Zum Inhalt

Domain onboarding — template

This is the sequence to follow when onboarding a new domain (i.e. a new STAC collection + the IAM, retention, and serving config that goes with it). It is the Strang K work track from PHASE-2-ROADMAP.md.

A "domain" in dashi means: a coherent set of related datasets owned by one team, sharing a retention policy and access boundary. Examples that sit alongside the PoC's gelaende-umwelt collection:

  • weather-radar — DWD radolan radar grids, 5-min cadence, retention 90d
  • coastal-bathymetry — multibeam point clouds, retention indefinite
  • urban-planning — vector + 3D building footprints, retention 5y

Step 0 — define the domain

Open a PR that adds an entry to docs/onboarding/domains.md with:

Field Example
id weather-radar (lowercase, kebab-case, used as STAC collection id + s3 prefix)
title "DWD radolan weather radar"
owner team / person responsible for content
retention 90d / 1y / indefinite
access internal / public / restricted-<group>
formats which kinds you expect — vector / raster / pointcloud / multidim
cadence one-shot / hourly / daily / event-driven
volume rough TB/month estimate

Step 1 — IAM (RustFS per-zone users)

Re-run the RBAC bootstrap with the new domain's name folded in. The bootstrap script reads docs/onboarding/domains.md and, for every entry, ensures three RustFS users exist with prefix-scoped policies:

text dashi-<domain>-ingest (write landing/<domain>/*) dashi-<domain>-pipeline (read processed/<domain>/*, write curated/<domain>/*) dashi-<domain>-serving-reader (read curated/<domain>/*)

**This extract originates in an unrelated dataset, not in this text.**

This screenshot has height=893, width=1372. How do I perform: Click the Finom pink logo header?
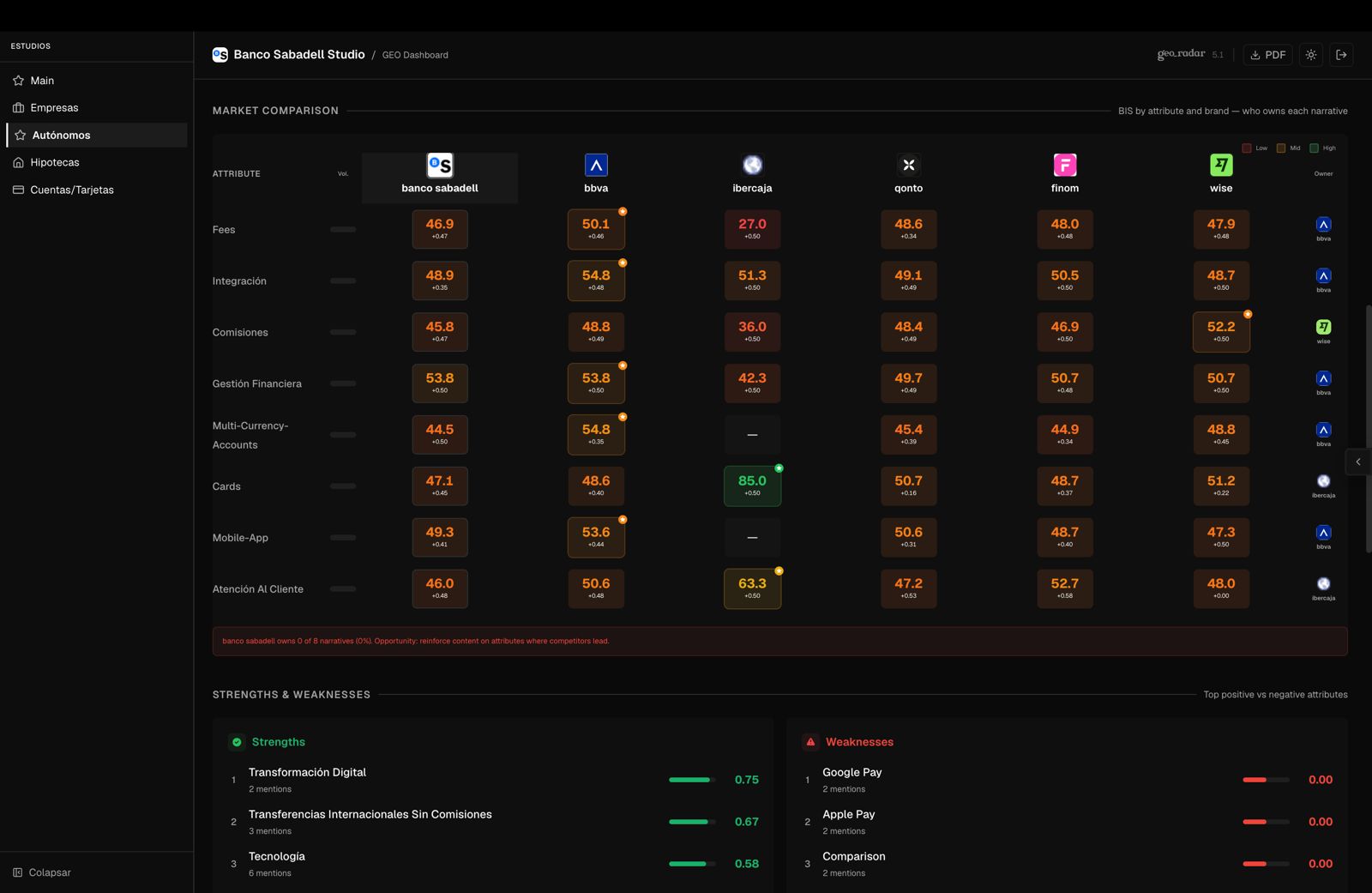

bash cd poc make rbac-bootstrap

The script is idempotent — existing users keep their keys; only new domains get new users. K8s Secrets land in:

text dashi-data/dashi-<domain>-rustfs-pipeline dashi-serving/dashi-<domain>-rustfs-serving

Step 2 — Catalog (STAC collection)

The first ingest run for the domain auto-creates a STAC collection via dashi_ingest.stac.ensure_collection. Override the description per domain by passing --collection-description to dashi-ingest:

bash .venv/bin/dashi-ingest ingest /path/to/data \ --domain weather-radar \ --collection-description "DWD radolan weather radar — 5-min cadence, retention 90d"

Step 3 — Ingest pipeline

Two paths depending on cadence:

One-shot / batch

Run the ingest CLI against a local path or a mounted PV:

bash .venv/bin/dashi-ingest ingest s3://landing/<domain>/2026/04/26/ --domain <domain>

Continuous

Register a Prefect deployment that watches a path or S3 prefix and triggers dashi-ingest per new file. See poc/flows/deploy.py for the pattern.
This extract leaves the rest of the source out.